Stored data
★ ★ ★ ★

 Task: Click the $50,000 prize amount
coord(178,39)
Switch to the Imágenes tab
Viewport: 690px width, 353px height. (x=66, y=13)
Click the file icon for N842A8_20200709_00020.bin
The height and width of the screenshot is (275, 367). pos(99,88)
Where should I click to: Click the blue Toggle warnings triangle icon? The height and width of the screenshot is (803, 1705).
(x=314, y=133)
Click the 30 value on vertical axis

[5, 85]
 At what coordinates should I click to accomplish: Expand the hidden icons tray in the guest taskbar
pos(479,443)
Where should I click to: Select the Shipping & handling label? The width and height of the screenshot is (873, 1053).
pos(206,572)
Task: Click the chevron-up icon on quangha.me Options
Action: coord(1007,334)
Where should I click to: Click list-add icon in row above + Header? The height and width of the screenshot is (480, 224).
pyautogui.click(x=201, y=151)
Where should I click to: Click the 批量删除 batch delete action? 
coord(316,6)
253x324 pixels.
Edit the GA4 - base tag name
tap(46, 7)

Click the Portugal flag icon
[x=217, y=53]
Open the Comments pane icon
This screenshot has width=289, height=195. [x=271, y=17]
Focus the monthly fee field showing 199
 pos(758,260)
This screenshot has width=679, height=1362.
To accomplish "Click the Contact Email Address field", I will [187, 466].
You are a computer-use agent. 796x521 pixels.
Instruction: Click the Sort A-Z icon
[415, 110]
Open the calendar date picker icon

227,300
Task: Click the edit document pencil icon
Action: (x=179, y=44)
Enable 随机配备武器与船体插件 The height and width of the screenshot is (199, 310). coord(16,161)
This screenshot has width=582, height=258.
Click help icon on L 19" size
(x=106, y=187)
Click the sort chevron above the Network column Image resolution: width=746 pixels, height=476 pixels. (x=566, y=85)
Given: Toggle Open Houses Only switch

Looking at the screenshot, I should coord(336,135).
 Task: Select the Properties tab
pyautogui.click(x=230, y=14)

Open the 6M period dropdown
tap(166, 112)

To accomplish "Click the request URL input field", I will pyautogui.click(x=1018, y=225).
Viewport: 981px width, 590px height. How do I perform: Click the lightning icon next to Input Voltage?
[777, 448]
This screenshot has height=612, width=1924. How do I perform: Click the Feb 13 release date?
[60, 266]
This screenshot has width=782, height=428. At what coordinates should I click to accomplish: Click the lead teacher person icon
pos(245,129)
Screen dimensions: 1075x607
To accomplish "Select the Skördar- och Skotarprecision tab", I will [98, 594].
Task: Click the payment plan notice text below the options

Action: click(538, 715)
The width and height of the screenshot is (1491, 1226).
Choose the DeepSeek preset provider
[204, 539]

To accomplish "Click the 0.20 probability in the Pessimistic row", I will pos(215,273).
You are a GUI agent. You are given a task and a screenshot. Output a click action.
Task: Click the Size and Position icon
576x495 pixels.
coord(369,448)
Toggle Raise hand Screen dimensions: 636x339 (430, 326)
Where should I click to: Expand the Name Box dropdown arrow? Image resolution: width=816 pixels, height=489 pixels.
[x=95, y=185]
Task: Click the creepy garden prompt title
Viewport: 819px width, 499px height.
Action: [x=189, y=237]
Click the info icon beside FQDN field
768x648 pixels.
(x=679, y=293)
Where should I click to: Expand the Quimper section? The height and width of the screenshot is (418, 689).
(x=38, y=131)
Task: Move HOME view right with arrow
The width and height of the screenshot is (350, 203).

★ ★ ★ ★

### PROBLEM TO WORK ON
Copy the records above, keeping each line identical.

### REPLY
 Task: Click the $50,000 prize amount
coord(178,39)
Switch to the Imágenes tab
Viewport: 690px width, 353px height. (x=66, y=13)
Click the file icon for N842A8_20200709_00020.bin
The height and width of the screenshot is (275, 367). pos(99,88)
Where should I click to: Click the blue Toggle warnings triangle icon? The height and width of the screenshot is (803, 1705).
(x=314, y=133)
Click the 30 value on vertical axis

[5, 85]
 At what coordinates should I click to accomplish: Expand the hidden icons tray in the guest taskbar
pos(479,443)
Where should I click to: Select the Shipping & handling label? The width and height of the screenshot is (873, 1053).
pos(206,572)
Task: Click the chevron-up icon on quangha.me Options
Action: coord(1007,334)
Where should I click to: Click list-add icon in row above + Header? The height and width of the screenshot is (480, 224).
pyautogui.click(x=201, y=151)
Where should I click to: Click the 批量删除 batch delete action? 
coord(316,6)
253x324 pixels.
Edit the GA4 - base tag name
tap(46, 7)

Click the Portugal flag icon
[x=217, y=53]
Open the Comments pane icon
This screenshot has width=289, height=195. [x=271, y=17]
Focus the monthly fee field showing 199
 pos(758,260)
This screenshot has width=679, height=1362.
To accomplish "Click the Contact Email Address field", I will [187, 466].
You are a computer-use agent. 796x521 pixels.
Instruction: Click the Sort A-Z icon
[415, 110]
Open the calendar date picker icon

227,300
Task: Click the edit document pencil icon
Action: (x=179, y=44)
Enable 随机配备武器与船体插件 The height and width of the screenshot is (199, 310). coord(16,161)
This screenshot has width=582, height=258.
Click help icon on L 19" size
(x=106, y=187)
Click the sort chevron above the Network column Image resolution: width=746 pixels, height=476 pixels. (x=566, y=85)
Given: Toggle Open Houses Only switch

Looking at the screenshot, I should coord(336,135).
 Task: Select the Properties tab
pyautogui.click(x=230, y=14)

Open the 6M period dropdown
tap(166, 112)

To accomplish "Click the request URL input field", I will pyautogui.click(x=1018, y=225).
Viewport: 981px width, 590px height. How do I perform: Click the lightning icon next to Input Voltage?
[777, 448]
This screenshot has height=612, width=1924. How do I perform: Click the Feb 13 release date?
[60, 266]
This screenshot has width=782, height=428. At what coordinates should I click to accomplish: Click the lead teacher person icon
pos(245,129)
Screen dimensions: 1075x607
To accomplish "Select the Skördar- och Skotarprecision tab", I will [98, 594].
Task: Click the payment plan notice text below the options

Action: click(538, 715)
The width and height of the screenshot is (1491, 1226).
Choose the DeepSeek preset provider
[204, 539]

To accomplish "Click the 0.20 probability in the Pessimistic row", I will pos(215,273).
You are a GUI agent. You are given a task and a screenshot. Output a click action.
Task: Click the Size and Position icon
576x495 pixels.
coord(369,448)
Toggle Raise hand Screen dimensions: 636x339 (430, 326)
Where should I click to: Expand the Name Box dropdown arrow? Image resolution: width=816 pixels, height=489 pixels.
[x=95, y=185]
Task: Click the creepy garden prompt title
Viewport: 819px width, 499px height.
Action: [x=189, y=237]
Click the info icon beside FQDN field
768x648 pixels.
(x=679, y=293)
Where should I click to: Expand the Quimper section? The height and width of the screenshot is (418, 689).
(x=38, y=131)
Task: Move HOME view right with arrow
The width and height of the screenshot is (350, 203).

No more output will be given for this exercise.